Enantioselective aliphatic hydroxylations of racemic 1‐hydroxy‐3‐methylcholanthrene by rat liver microsomes

Enantiomeric pairs of 1‐hydroxy‐3‐hydroxymethylcholanthrene (1‐OH‐3‐OHMC), 3‐methylcholanthrene (3MC) trans ‐ and cis ‐1,2‐diols, and 1‐hydroxy‐3‐methylcholanthrene (1‐OH‐3MC) were resolved by HPLC using a covalently bonded (R)‐ N ‐(3,5‐dinitrobenzoyl)phenylglycine chiral stationary phase (Pirkle type 1A) column. The absolute configuration of an enantiomeric 3MC trans ‐1,2‐diol was established by the exciton chirality CD method following conversion to a bis‐ p ‐ N , N ‐dimethylaminobenzoate. Incubation of an enantiomeric 1‐OH‐3MC with rat liver microsomes resulted in the formation of enantiomeric 3MC trans ‐ and cis ‐1,2‐diols; the absolute configurations of the enantiomeric 1‐OH‐3MC and 3MC cis ‐1,2‐diol were established on the basis of the absolute configuration of an enantiomeric 3MC trans ‐1,2‐diol.
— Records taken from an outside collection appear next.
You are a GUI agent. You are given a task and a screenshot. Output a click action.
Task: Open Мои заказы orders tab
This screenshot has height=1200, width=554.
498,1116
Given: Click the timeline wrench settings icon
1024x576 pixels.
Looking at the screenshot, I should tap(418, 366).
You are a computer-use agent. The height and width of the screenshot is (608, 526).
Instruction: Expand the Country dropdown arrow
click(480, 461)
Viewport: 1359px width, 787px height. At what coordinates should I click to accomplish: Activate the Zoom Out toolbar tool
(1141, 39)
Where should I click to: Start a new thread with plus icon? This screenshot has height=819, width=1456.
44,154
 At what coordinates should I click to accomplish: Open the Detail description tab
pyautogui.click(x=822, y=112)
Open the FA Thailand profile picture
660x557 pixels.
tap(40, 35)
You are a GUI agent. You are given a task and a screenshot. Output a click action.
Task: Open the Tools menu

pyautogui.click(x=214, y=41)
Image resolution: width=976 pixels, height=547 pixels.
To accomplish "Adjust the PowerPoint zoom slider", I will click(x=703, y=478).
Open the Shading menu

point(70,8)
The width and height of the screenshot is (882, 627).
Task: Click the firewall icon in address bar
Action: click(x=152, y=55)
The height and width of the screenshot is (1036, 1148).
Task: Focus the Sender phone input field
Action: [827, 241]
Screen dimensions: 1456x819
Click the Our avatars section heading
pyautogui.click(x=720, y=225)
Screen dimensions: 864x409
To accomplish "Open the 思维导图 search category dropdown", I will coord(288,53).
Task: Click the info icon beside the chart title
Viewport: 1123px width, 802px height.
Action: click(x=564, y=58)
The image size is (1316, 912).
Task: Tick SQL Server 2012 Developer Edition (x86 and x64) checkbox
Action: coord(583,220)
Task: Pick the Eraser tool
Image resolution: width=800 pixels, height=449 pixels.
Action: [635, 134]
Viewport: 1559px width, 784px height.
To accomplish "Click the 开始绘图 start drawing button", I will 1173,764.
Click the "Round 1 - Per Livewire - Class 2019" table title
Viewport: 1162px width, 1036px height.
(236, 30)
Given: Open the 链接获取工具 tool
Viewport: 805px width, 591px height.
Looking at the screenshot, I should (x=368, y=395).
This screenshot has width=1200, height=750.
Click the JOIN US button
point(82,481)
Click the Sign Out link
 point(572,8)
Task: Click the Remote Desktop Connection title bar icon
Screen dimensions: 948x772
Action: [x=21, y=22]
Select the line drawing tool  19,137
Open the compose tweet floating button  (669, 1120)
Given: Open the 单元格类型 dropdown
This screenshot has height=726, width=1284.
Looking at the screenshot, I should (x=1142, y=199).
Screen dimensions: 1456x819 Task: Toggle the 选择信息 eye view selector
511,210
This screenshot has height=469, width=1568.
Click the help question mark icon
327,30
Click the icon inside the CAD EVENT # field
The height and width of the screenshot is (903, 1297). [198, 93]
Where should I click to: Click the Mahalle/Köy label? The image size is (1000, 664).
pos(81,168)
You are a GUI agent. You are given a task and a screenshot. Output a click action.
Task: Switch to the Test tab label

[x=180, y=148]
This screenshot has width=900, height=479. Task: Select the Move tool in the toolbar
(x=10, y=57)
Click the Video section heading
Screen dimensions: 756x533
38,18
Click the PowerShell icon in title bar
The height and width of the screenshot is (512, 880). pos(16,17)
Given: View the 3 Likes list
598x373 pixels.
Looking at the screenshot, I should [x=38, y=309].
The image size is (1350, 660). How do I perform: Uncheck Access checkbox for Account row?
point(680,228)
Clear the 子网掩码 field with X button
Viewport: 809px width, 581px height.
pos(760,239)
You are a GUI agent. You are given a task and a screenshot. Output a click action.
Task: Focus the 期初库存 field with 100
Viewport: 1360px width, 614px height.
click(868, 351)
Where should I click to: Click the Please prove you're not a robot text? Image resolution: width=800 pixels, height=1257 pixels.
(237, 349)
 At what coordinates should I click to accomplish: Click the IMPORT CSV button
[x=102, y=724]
Absolute configurations of enantiomeric 1‐OH‐3‐OHMC were determined by comparing their CD spectra with those of enantiomeric 1‐OH‐3MC. The relative amount of three aliphatic hydroxylation products formed by rat liver microsomal metabolism of racemic 1‐OH‐3MC was 1‐OH‐3‐OHMC > 3MC cis ‐1,2‐diol > 3MC trans ‐1,2‐diol. Enzymatic hydroxylation at C 2 of racemic 1‐OH‐3MC was enantioselective toward the 1S‐enantiomer over the 1R‐enantiomer (∼3/1); hydroxylation at the C 3 ‐methyl group was enantioselective toward the 1R‐enantiomer over the 1S‐enantiomer (∼58/42). Rat liver microsomal C 2 ‐hydroxylation of racemic 1‐OH‐3MC resulted in a 3MC trans ‐1,2‐diol with a (1S,2S)/(1R,2R) ratio of 63/37 and a 3MC cis ‐1,2‐diol with a (1S,2R)/(1R,2S) ratio of 12/88, respectively.